The Gujarat HC held that Section 16(2)(c) of the CGST Act cannot be equated with Section 9(2)(g) of the Delhi Value Added Tax Act, 2004, which was read down by the Delhi HC. The GST regime has distinct safeguards, including: (a) Section 41(2) of the CGST providing for reversal and re-availment of ITC; (b) Rule 37A of the CGST Rules offering a grace period; and (c) Section 155 of the CGST Act placing the burden of proof on the person claiming ITC. The Gujarat HC observed that the purchasing dealer is not permanently deprived of ITC, as credit is restored upon payment of tax by the supplier. The underlying intent is that the Government cannot be deprived of revenue on account of illegal or defaulting conduct on the part of the supplier. Unless the tax collected by the supplier is deposited with the Government, the purchasing dealer cannot claim ITC as a matter of right, and the principle of double taxation is not attracted. The Gujarat HC further held that the mere absence of a specific statutory mechanism enabling recovery by the purchasing dealer from the supplier cannot, by itself, render Section 16(2)(c) of the CGST Act ultra vires. Accordingly, the Gujarat HC held that a plain reading of Section 16(2)(c) of the CGST Act does not give rise to any constitutional or legal infirmity and the provision is not required to be read down. However, the Gujarat HC recommended that the Government undertake a comprehensive re-evaluation and implement a technology-driven tracking mechanism to insulate bona fide purchasers from the defaults of their suppliers.
JSA Comment: Tripura High Court in Sahil Enterprise vs. Union of India[7] and Gauhati High Court in National Plasto Moulding vs. The State of Assam[8] have already read down the provisions of Section 16(2)(c) of the CGST Act to be applicable only to cases found to be fraudulent or not bona fide.
Criminal courts cannot order the release of vehicles seized under Customs Act, 1962
In Union of India vs. Sayad Ali Laskar[9], the Hon’ble Gauhati High Court (“Gauhati HC”) held that criminal courts do not possess jurisdiction to order the release of vehicles seized under the Customs Act, 1962 (“Customs Act”) as such power is exclusively vested with the ‘adjudicating authority’ or ‘proper officer’ under Section 110A of the Customs Act. The Gauhati HC accordingly set aside the order passed by the Additional Sessions Judge (“ASJ”) which had directed the release of the seized vehicle.

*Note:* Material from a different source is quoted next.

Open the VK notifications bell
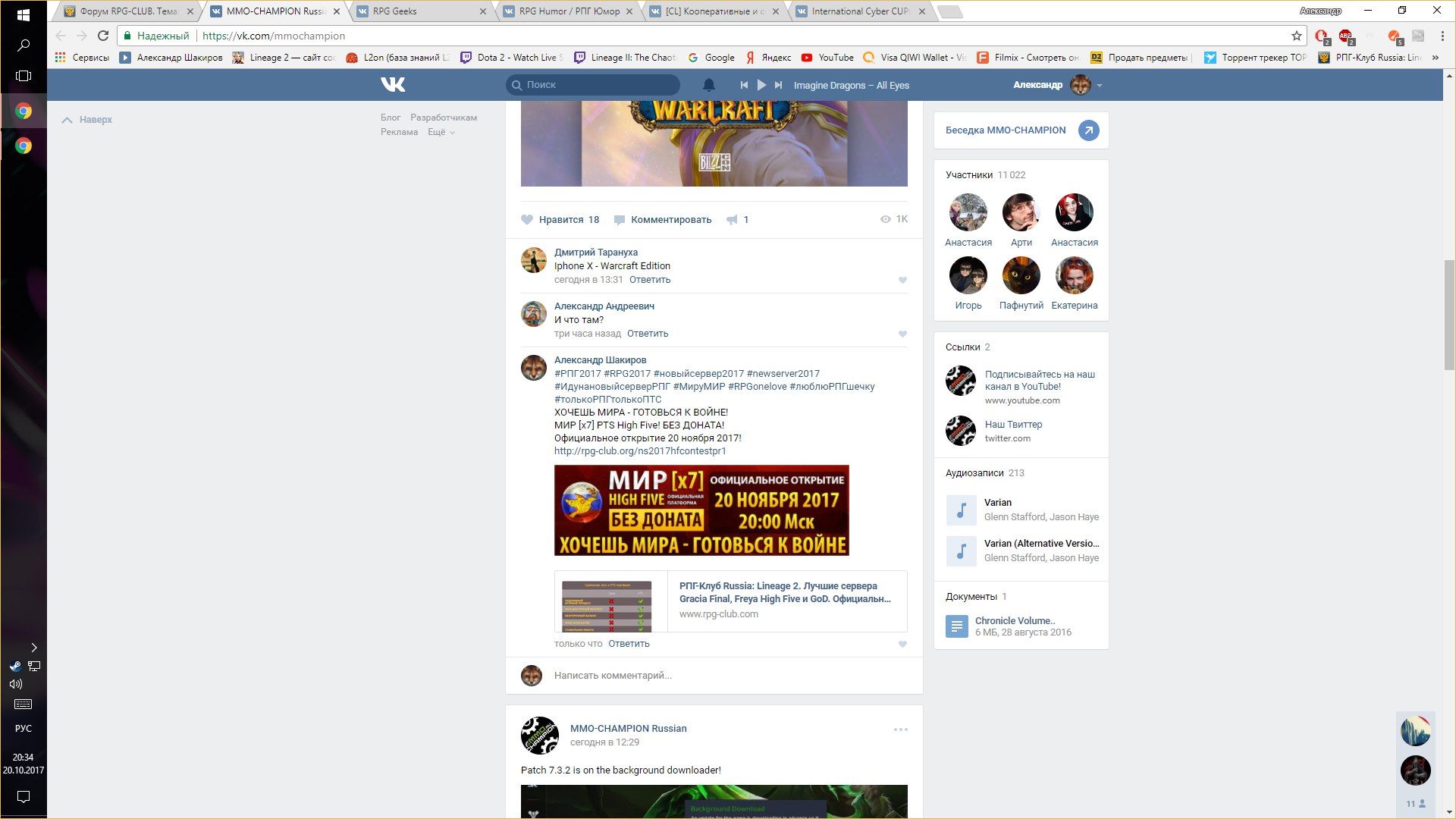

The Directorate of Revenue Intelligence (“DRI”) had seized a truck allegedly transporting foreign-origin cigarettes without payment of customs duty.
Subsequently, the registered owner of the truck approached the ASJ seeking release of the vehicle. The DRI opposed the application on the ground that the Customs Act constituted a complete code governing seizure, custody and provisional release of goods and conveyances. It was contended that Section 110A specifically empowered only the ‘adjudicating authority’ or ‘proper officer’ to consider provisional release of seized goods and that the criminal court lacked jurisdiction to entertain such an application. However, the ASJ ordered release of the seized truck.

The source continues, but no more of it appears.